Do We Need to Revisit Causality?
The recent release of Pfizer's clinical trial data may shed new light.
For over a year now I’ve been watching regulatory authorities and “fact-checkers” dismiss the staggering number of heart attacks, strokes, miscarriages, neurological issues and deaths that have been occurred after COVID-19 injections.
“Correlation is not causation” is the mantra that is used when “safe and effective” is challenged by the timeliness of these serious adverse events and deaths.
And there are more than just a few. According to VAERS, there have been over 783,000 adverse events and 11,500 reported deaths following COVID-19 shots as of March 4.
Unfortunately, the WHO Causality Assessment of an Adverse Event Following Immunization (AEFI) algorithm makes it virtually impossible to determine causality.

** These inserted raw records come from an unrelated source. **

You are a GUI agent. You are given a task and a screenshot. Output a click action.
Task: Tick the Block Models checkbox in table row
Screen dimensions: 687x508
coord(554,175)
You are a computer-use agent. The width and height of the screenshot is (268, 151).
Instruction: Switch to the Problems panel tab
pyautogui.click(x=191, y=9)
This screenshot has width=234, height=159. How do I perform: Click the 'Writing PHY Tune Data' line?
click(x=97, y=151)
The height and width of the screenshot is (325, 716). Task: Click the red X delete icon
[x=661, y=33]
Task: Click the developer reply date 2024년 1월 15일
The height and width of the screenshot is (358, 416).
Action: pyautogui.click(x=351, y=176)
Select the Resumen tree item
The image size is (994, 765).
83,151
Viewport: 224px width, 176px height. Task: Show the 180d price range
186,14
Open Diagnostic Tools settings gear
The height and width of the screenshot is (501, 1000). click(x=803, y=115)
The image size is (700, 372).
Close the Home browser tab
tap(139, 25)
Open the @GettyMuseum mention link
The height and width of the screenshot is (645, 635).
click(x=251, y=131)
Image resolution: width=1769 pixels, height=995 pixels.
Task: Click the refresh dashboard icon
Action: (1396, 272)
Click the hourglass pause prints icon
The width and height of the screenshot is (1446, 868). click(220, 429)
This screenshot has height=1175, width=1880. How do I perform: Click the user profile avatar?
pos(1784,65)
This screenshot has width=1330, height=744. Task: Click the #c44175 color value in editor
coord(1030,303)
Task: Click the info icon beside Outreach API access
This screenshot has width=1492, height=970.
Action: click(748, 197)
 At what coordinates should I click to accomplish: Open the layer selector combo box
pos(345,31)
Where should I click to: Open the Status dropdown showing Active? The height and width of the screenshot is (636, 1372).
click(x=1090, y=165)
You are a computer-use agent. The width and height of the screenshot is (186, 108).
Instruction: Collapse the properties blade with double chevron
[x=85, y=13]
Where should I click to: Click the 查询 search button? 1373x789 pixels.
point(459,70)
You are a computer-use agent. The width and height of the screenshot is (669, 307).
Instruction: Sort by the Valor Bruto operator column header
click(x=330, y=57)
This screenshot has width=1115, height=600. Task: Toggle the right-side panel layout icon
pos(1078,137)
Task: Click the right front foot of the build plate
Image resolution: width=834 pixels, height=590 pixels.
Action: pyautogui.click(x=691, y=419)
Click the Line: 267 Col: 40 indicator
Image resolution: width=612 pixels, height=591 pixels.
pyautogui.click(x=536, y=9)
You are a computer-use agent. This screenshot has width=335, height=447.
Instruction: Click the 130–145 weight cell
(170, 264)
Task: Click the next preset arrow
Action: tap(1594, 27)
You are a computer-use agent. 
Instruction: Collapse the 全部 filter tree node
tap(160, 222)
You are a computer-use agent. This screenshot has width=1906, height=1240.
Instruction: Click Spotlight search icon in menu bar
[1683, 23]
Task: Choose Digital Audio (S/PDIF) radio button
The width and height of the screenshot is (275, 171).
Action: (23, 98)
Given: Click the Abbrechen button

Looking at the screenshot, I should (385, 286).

“In the new causality assessment, only reactions that have previously been acknowledged in epidemiological studies to be caused by the vaccine, are classified as a vaccine-product–related-reactions. Reactions observed for the first time during post-marketing surveillance (Phase 4 clinical trial) are not considered as ‘consistent with causal association with vaccine’. All new serious adverse reactions are labelled as coincidental events ‘inconsistent with causal association,’ or ‘unclassifiable’ and the association with vaccine is not acknowledged. (5). It has, in effect, made phase 4 trials redundant.”
https://www.bmj.com/content/365/bmj.l2268/rr-0

Last week, new information from Pfizer’s clinical trial data was released to the public, which includes 9 pages of “Adverse Events of Special Interest.”


While the list apparently represents adverse events that must be monitored and not necessarily events that have occurred, we do not yet know which of these have turned up in clinical trial data.
It’s now a waiting game… but this is far from over.